-- Start --

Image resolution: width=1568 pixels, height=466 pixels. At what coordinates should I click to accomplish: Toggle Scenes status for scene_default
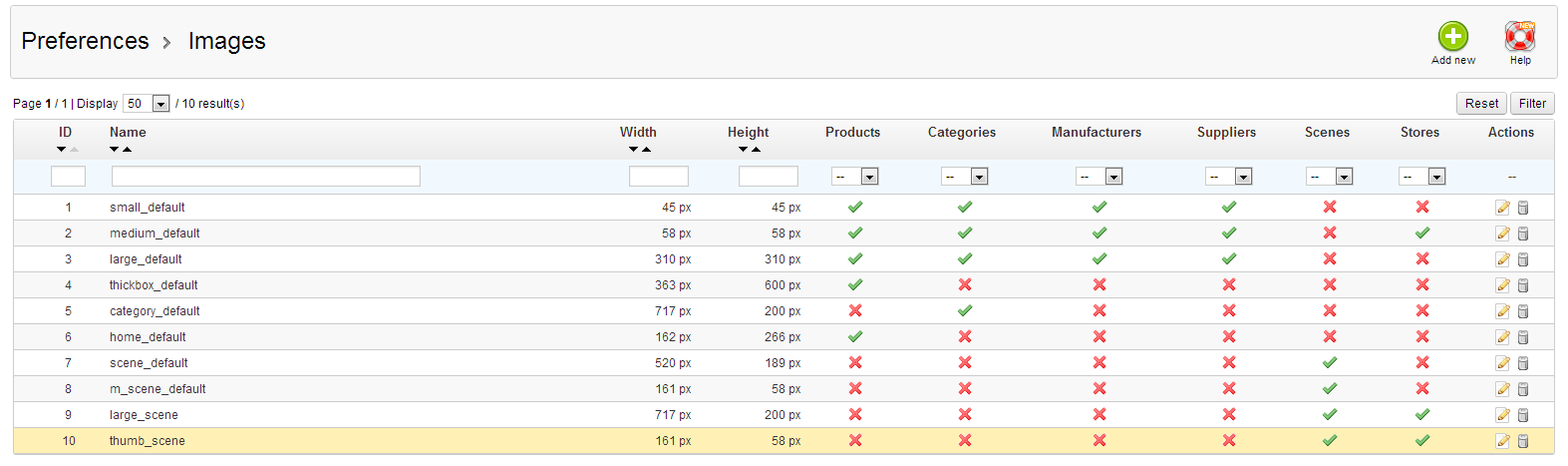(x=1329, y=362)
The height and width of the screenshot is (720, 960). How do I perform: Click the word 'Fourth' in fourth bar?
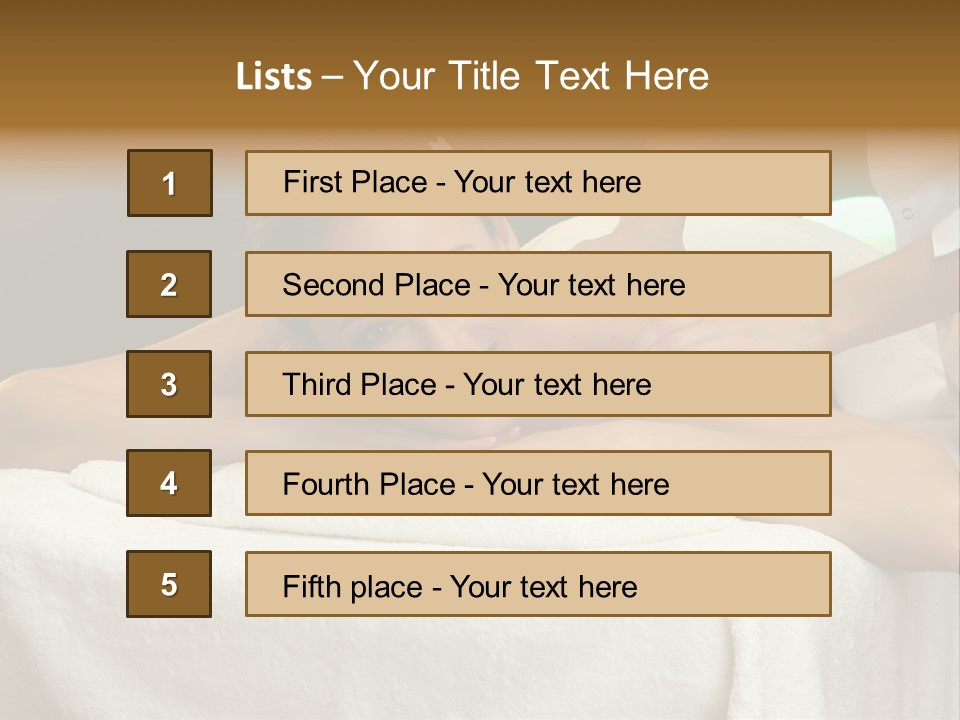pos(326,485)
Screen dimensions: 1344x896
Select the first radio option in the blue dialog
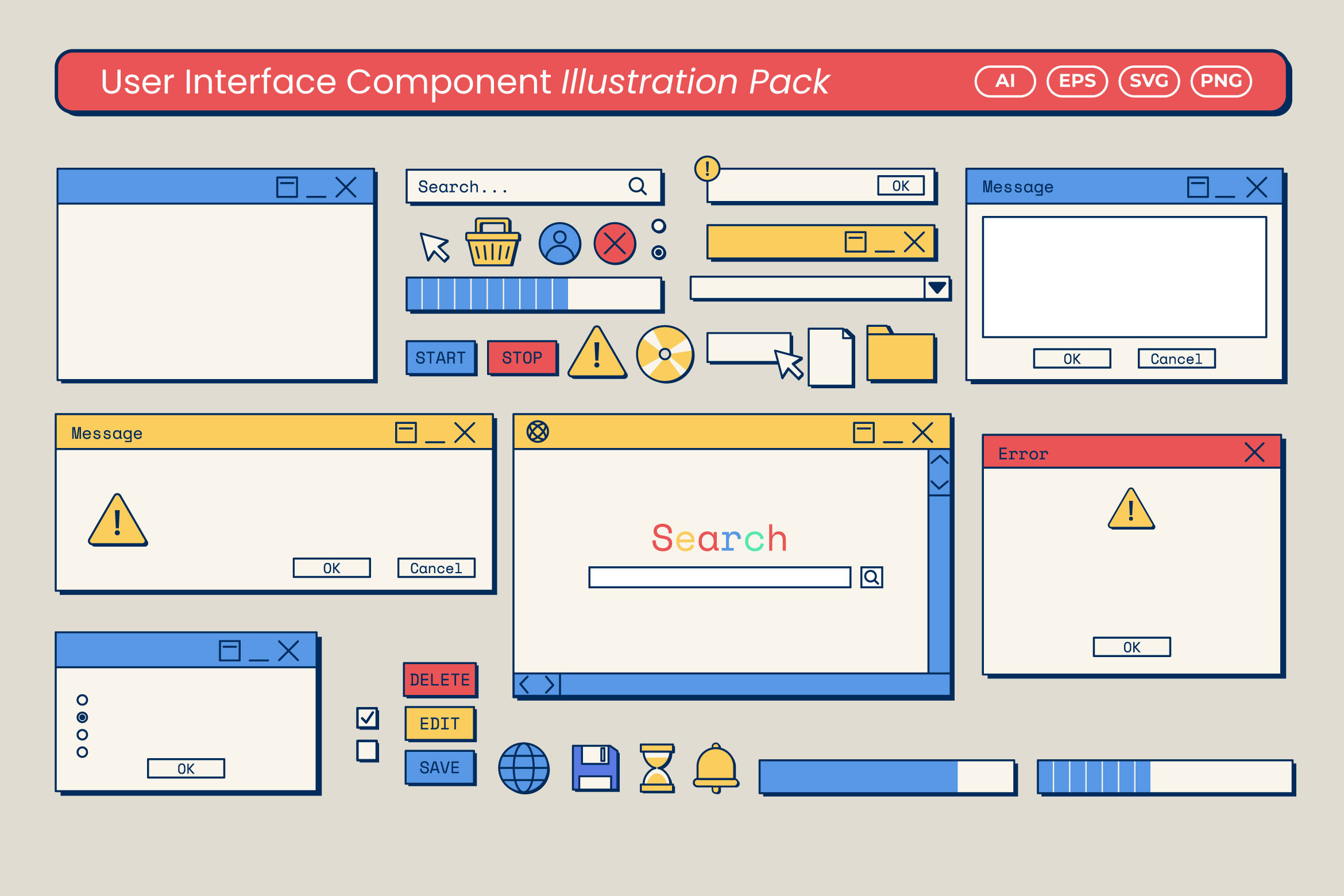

-- End --

THE PROBLEM
Render every line of the material above as a numbered list, skipping blank lines and leaving out the pictures.

ANSWER
1. Image resolution: width=1568 pixels, height=466 pixels. At what coordinates should I click to accomplish: Toggle Scenes status for scene_default
2. (x=1329, y=362)
3. The height and width of the screenshot is (720, 960). How do I perform: Click the word 'Fourth' in fourth bar?
4. pos(326,485)
5. Screen dimensions: 1344x896
6. Select the first radio option in the blue dialog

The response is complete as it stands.